§ BRIEF: Put the lines into a JSON list of strings, one string per line with blank lines omitted, starting at the line that contains "is (778, 741)." and ending with the last line. Leave the pictures out.

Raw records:
⟨
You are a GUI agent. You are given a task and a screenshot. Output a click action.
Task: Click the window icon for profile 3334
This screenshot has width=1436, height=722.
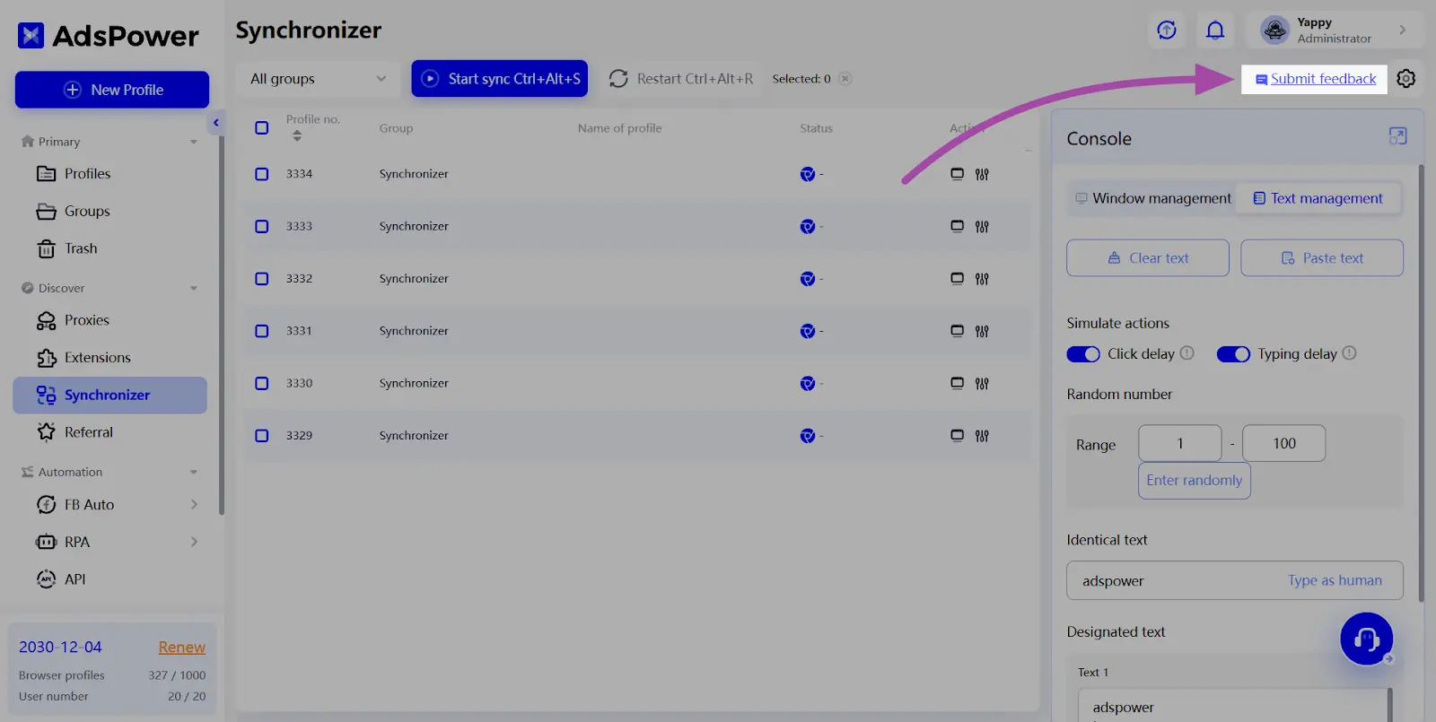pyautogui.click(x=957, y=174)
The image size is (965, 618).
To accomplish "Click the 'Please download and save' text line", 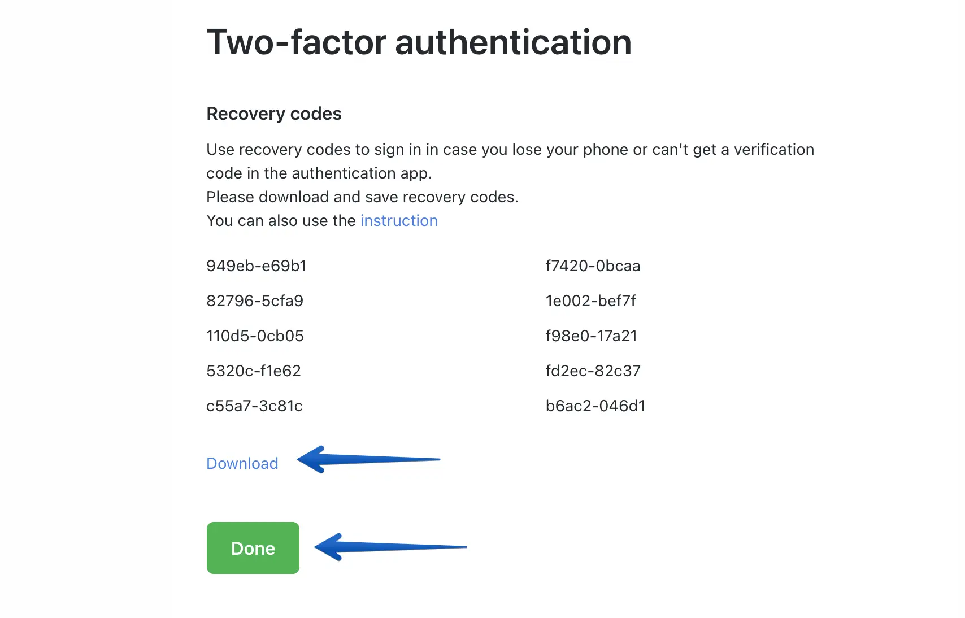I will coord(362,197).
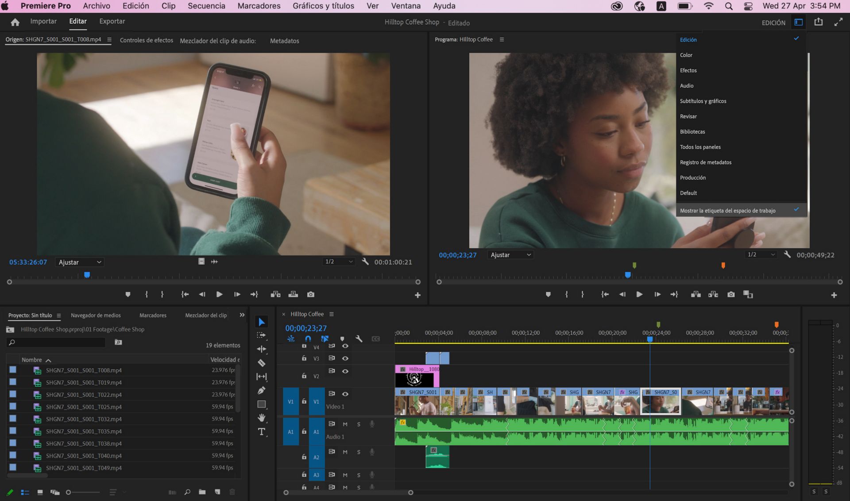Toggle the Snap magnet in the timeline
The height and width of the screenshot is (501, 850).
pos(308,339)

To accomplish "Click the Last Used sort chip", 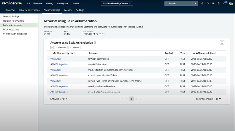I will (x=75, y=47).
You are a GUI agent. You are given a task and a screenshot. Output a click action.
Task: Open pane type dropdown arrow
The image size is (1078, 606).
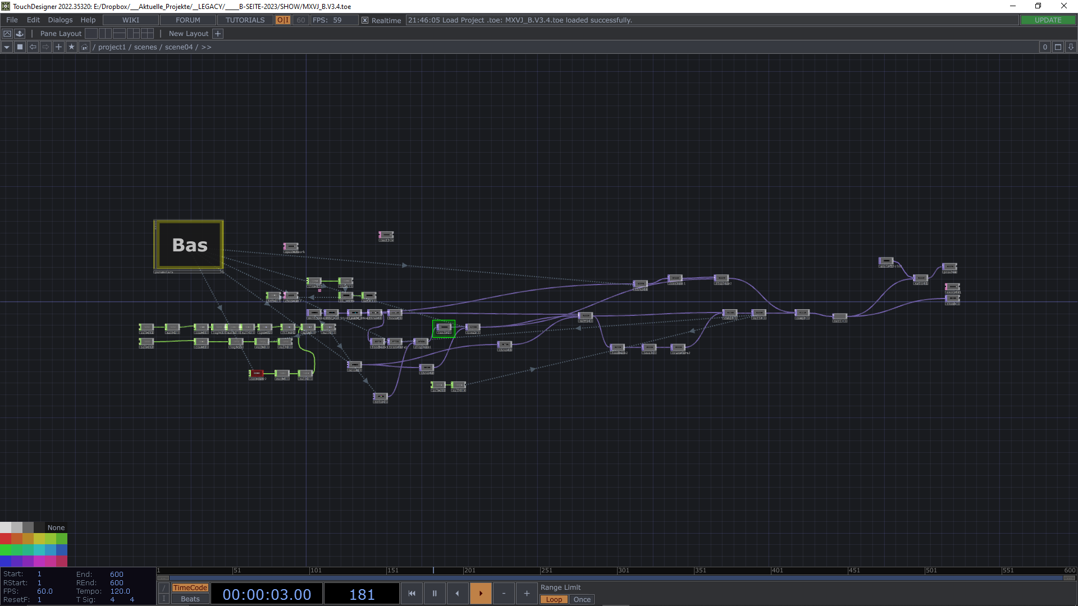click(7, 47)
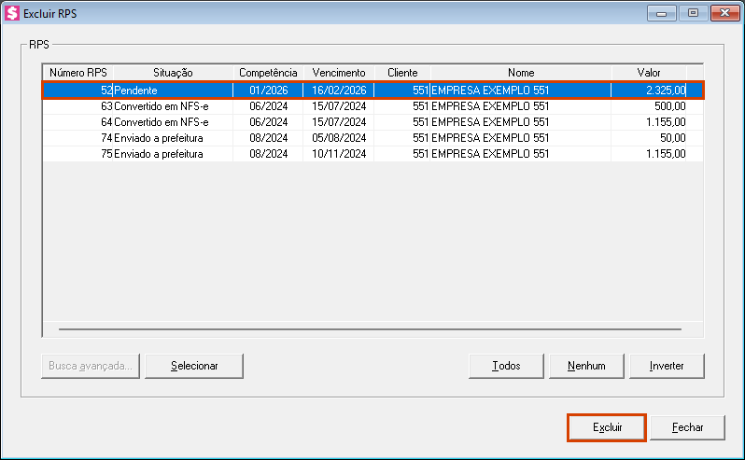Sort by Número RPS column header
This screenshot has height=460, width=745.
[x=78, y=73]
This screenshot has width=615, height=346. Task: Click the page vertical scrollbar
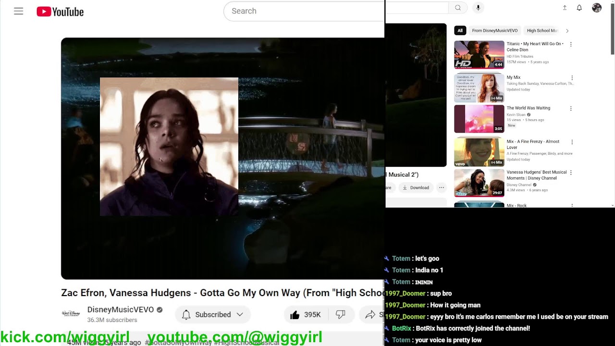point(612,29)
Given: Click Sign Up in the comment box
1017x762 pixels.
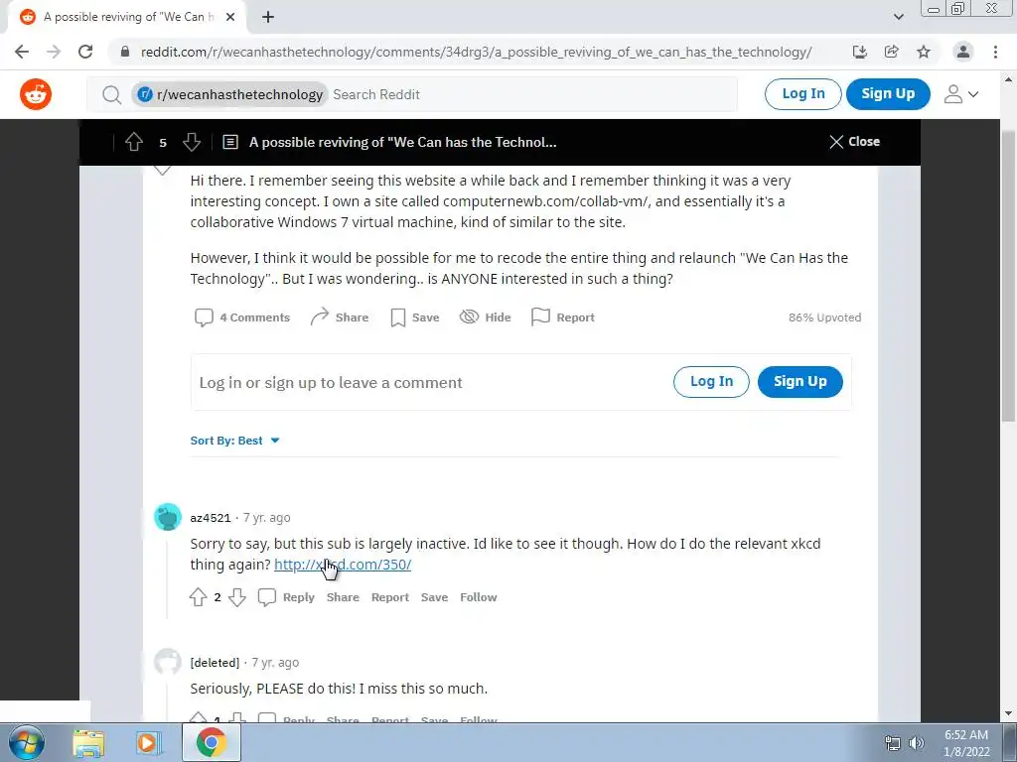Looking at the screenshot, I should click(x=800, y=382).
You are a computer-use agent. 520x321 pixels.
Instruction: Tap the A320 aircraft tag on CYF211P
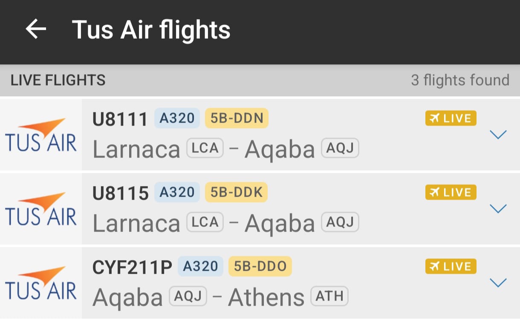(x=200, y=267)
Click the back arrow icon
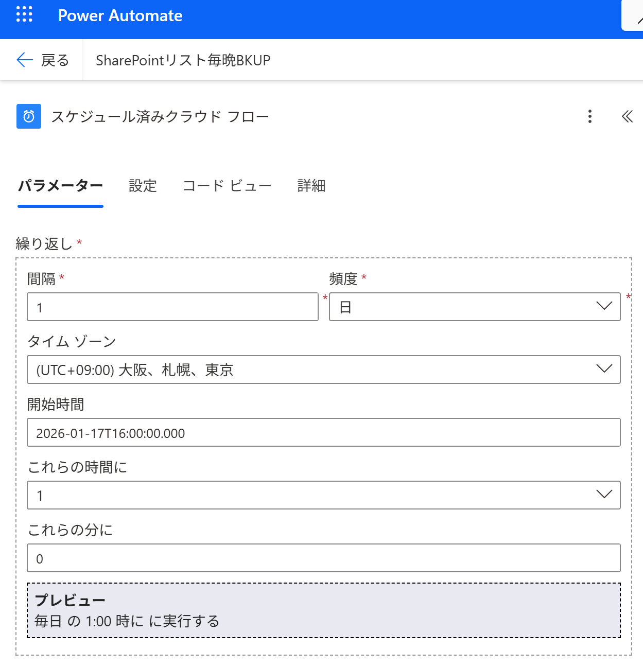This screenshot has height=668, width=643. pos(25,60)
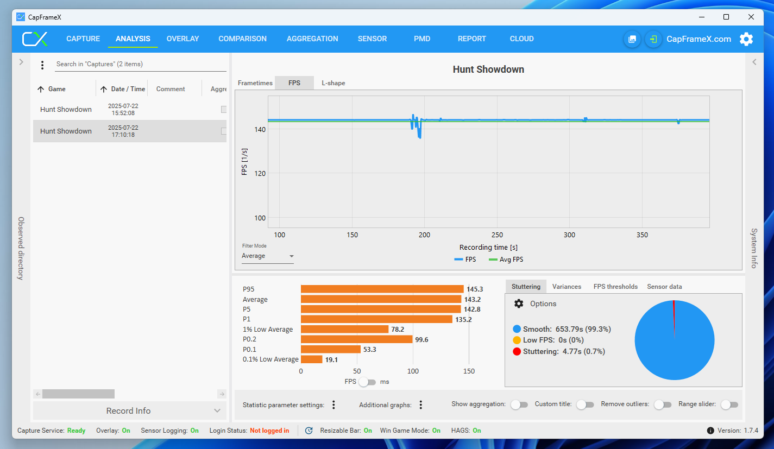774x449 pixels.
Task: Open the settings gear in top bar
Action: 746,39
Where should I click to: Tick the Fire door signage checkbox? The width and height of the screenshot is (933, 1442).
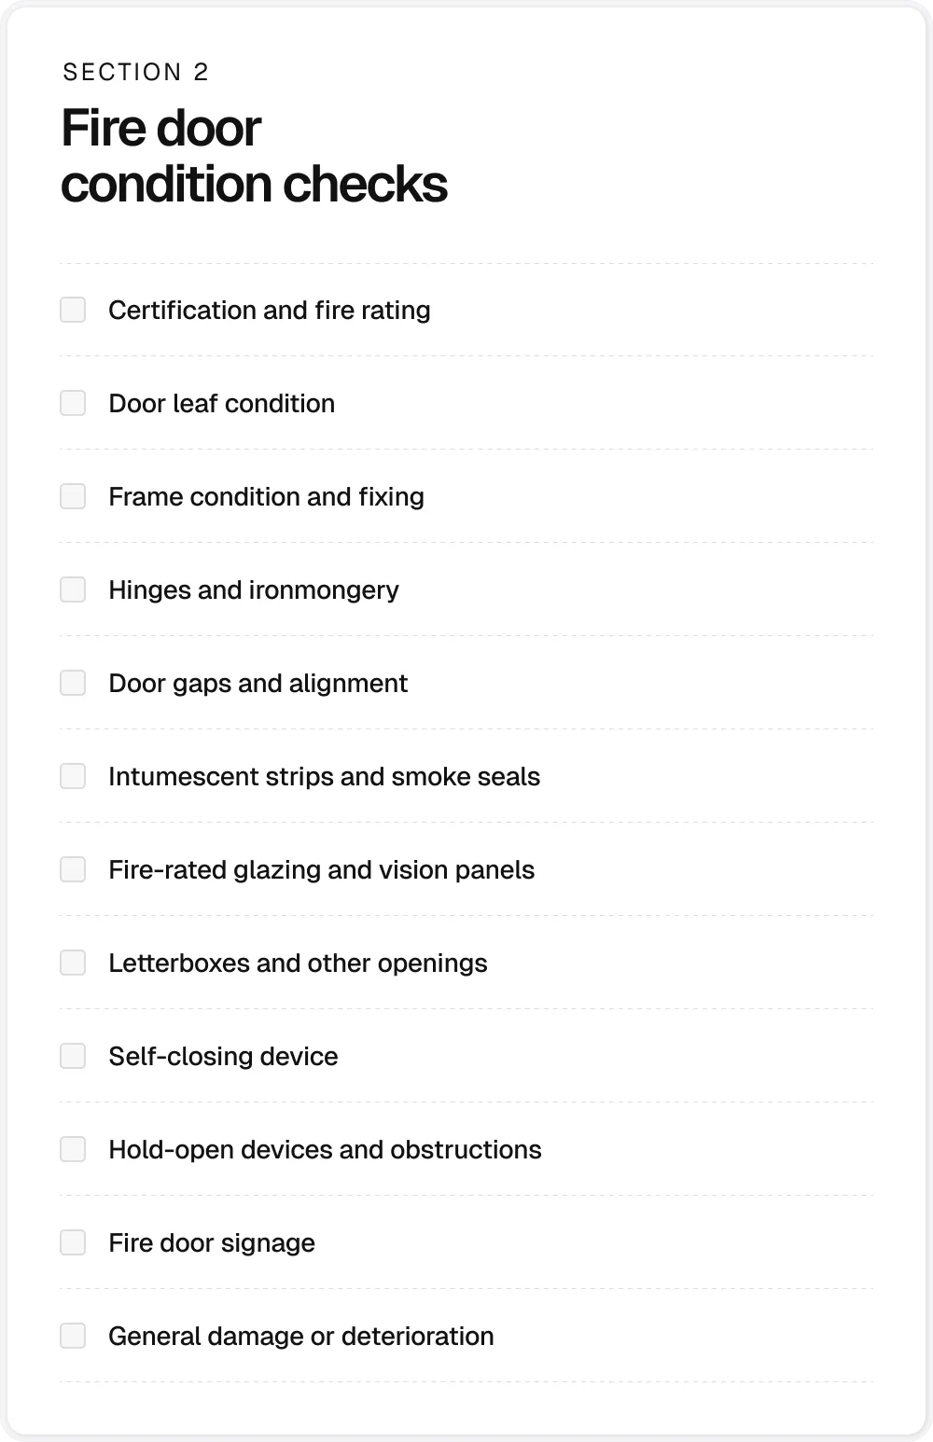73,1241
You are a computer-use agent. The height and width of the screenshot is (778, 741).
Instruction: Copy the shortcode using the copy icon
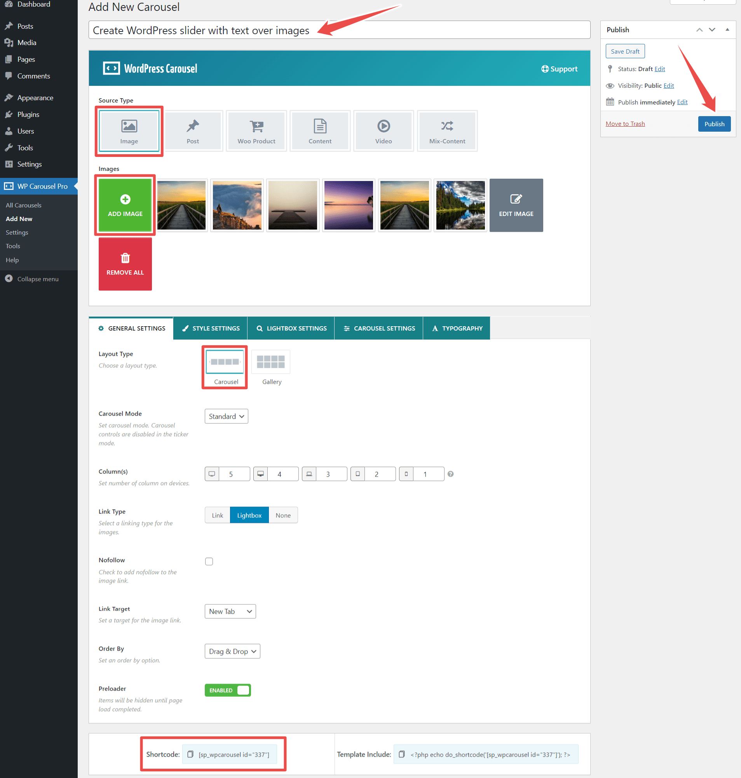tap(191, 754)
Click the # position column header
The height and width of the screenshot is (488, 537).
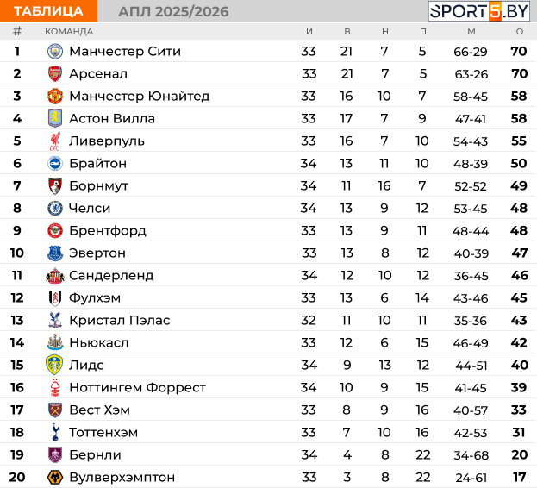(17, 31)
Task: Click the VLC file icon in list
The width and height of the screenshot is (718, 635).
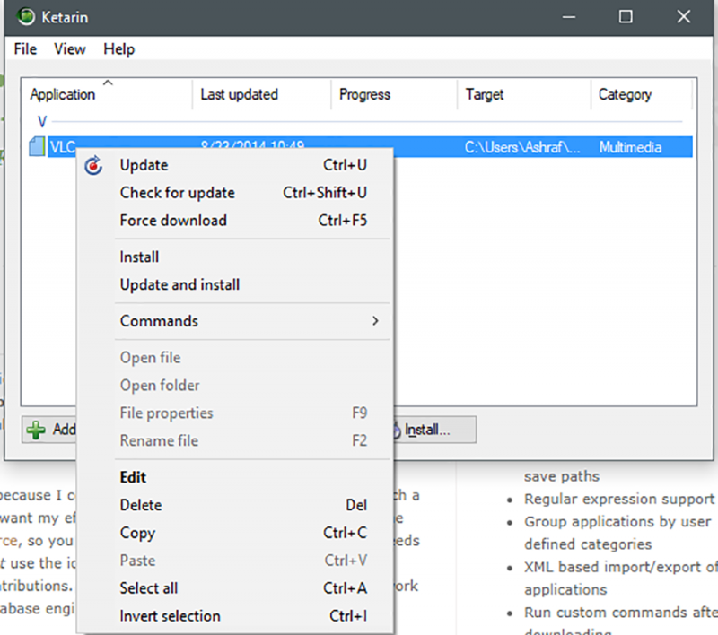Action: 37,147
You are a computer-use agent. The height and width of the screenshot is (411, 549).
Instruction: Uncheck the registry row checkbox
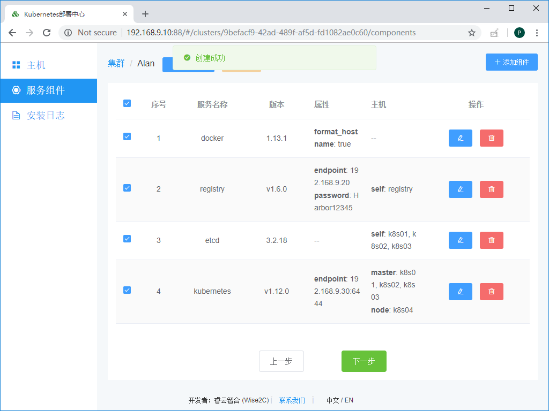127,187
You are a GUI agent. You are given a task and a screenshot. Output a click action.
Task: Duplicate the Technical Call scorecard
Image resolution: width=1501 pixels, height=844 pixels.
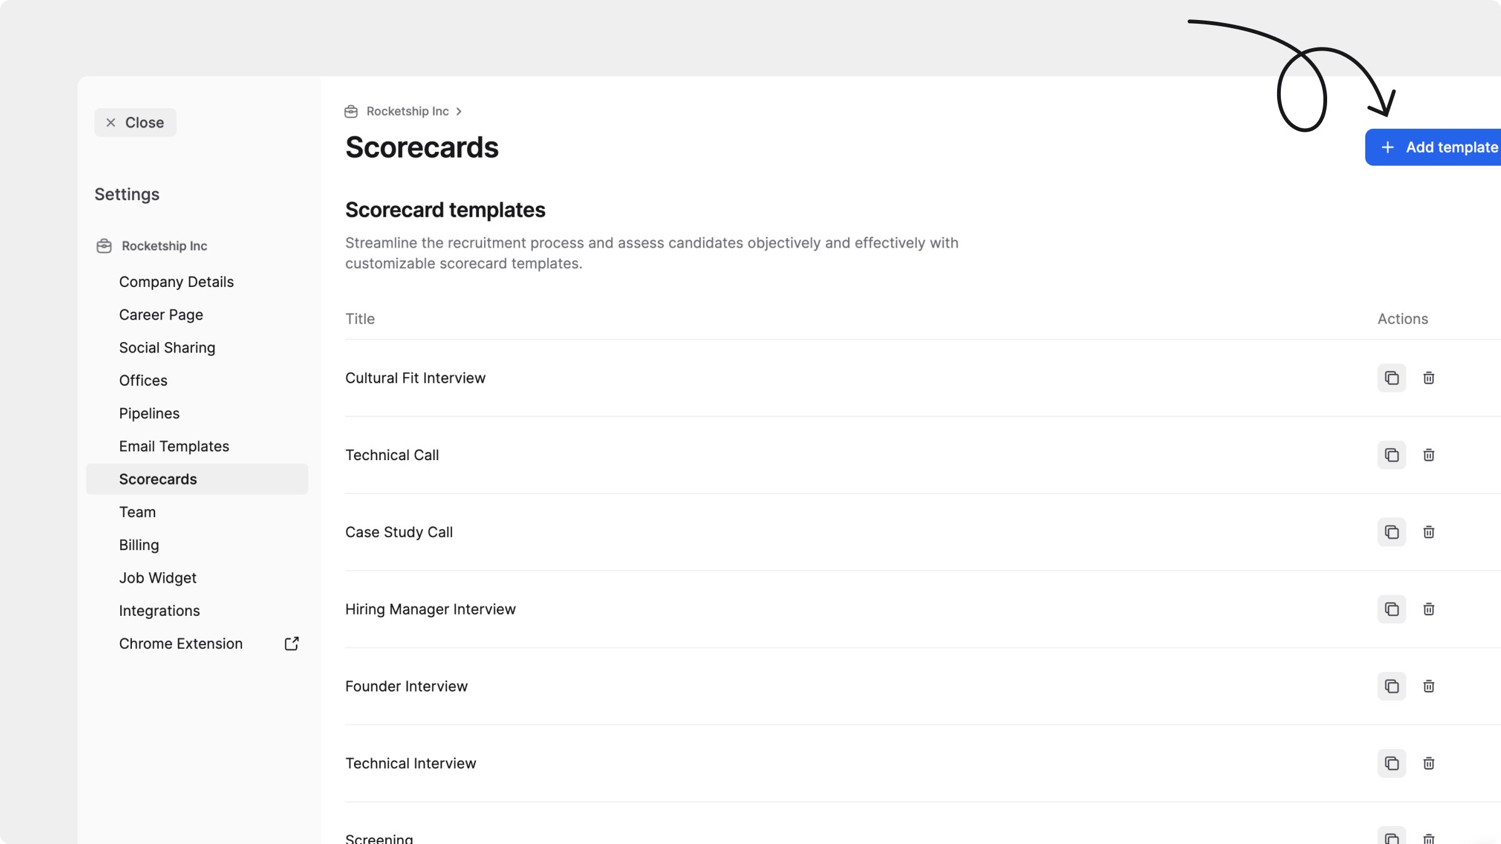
⟩
§ ANSWER IN FULL:
[
  "You are a computer-use agent. The height and width of the screenshot is (778, 741).",
  "Instruction: Copy the shortcode using the copy icon",
  "tap(191, 754)",
  "Click the # position column header",
  "The height and width of the screenshot is (488, 537).",
  "(17, 31)",
  "Task: Click the VLC file icon in list",
  "The width and height of the screenshot is (718, 635).",
  "Action: 37,147",
  "You are a computer-use agent. The height and width of the screenshot is (411, 549).",
  "Instruction: Uncheck the registry row checkbox",
  "127,187",
  "You are a GUI agent. You are given a task and a screenshot. Output a click action.",
  "Task: Duplicate the Technical Call scorecard",
  "Image resolution: width=1501 pixels, height=844 pixels."
]